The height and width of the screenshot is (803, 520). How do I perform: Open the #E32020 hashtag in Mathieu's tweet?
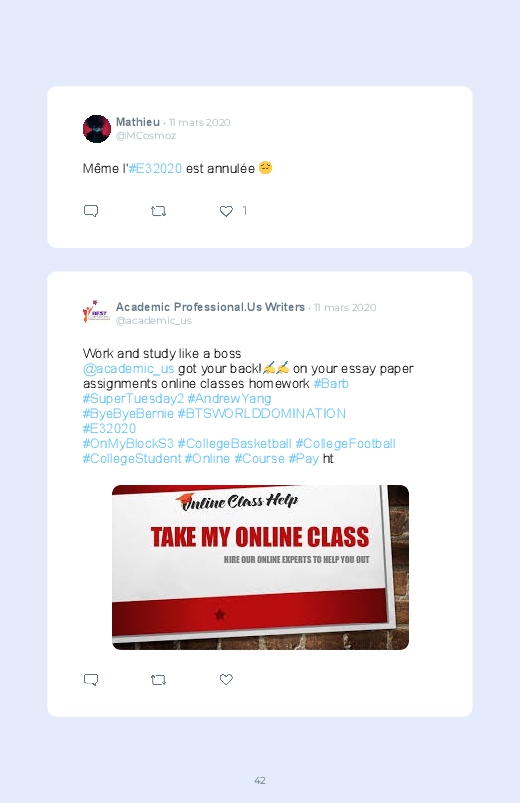point(155,168)
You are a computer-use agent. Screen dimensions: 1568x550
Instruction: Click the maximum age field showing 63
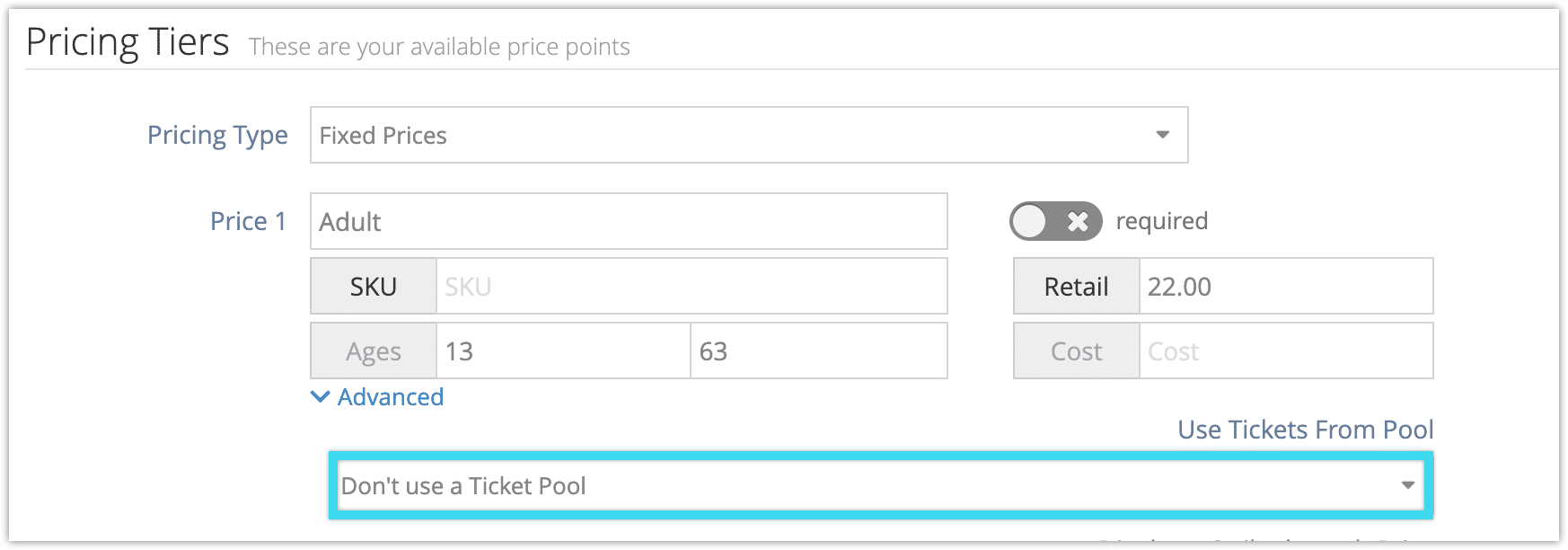pos(819,350)
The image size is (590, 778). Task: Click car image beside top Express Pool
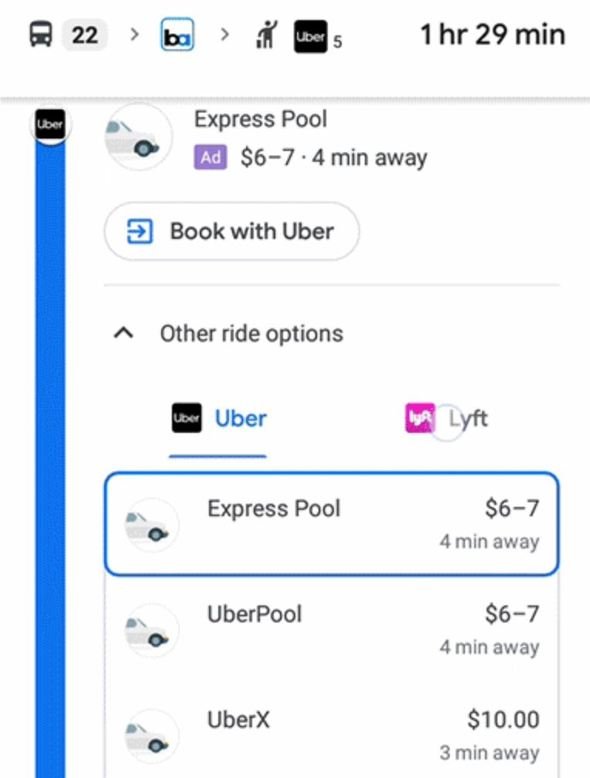click(139, 137)
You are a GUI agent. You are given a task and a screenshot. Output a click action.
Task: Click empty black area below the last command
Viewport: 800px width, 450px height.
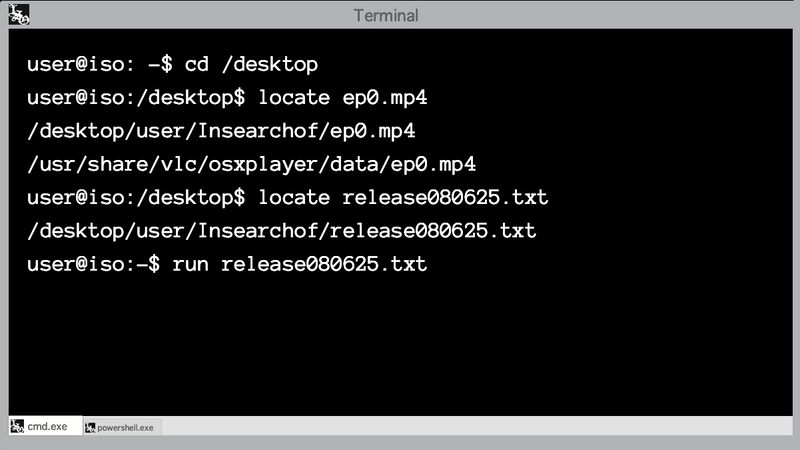point(400,350)
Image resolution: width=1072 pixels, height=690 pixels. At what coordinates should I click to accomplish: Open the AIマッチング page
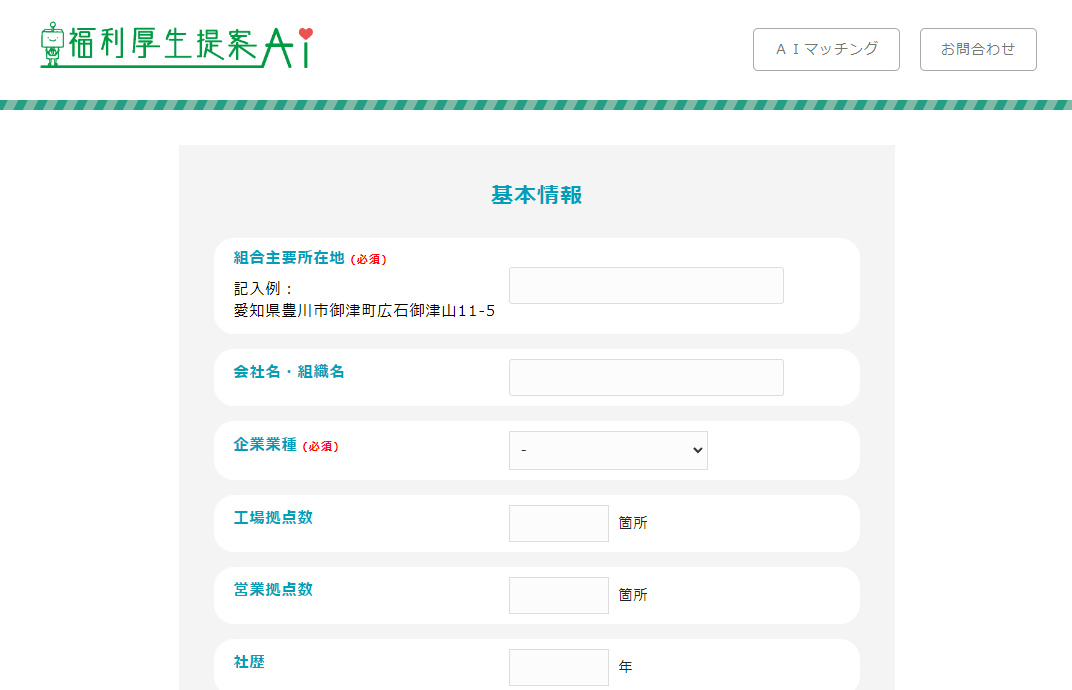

* * * * * * * * *

What is asked:
Repeat every line of the records above, requests included, but offset each coordinate in the answers by adding 17 to every number. Omit the pictures from your output.

Reply:
The height and width of the screenshot is (803, 520). How do I perform: Open the #E32020 hashtag in Mathieu's tweet?
point(172,185)
You are a computer-use agent. Screen dimensions: 1568x550
Instruction: Click the maximum age field showing 63
pos(836,367)
The image size is (590, 778). Task: Click car image beside top Express Pool
click(156, 154)
You are a GUI agent. You are given a task and a screenshot. Output a click action.
Task: Click empty black area below the last command
Viewport: 800px width, 450px height.
point(417,367)
Image resolution: width=1072 pixels, height=690 pixels. At what coordinates should I click to accomplish: Open the AIマッチング page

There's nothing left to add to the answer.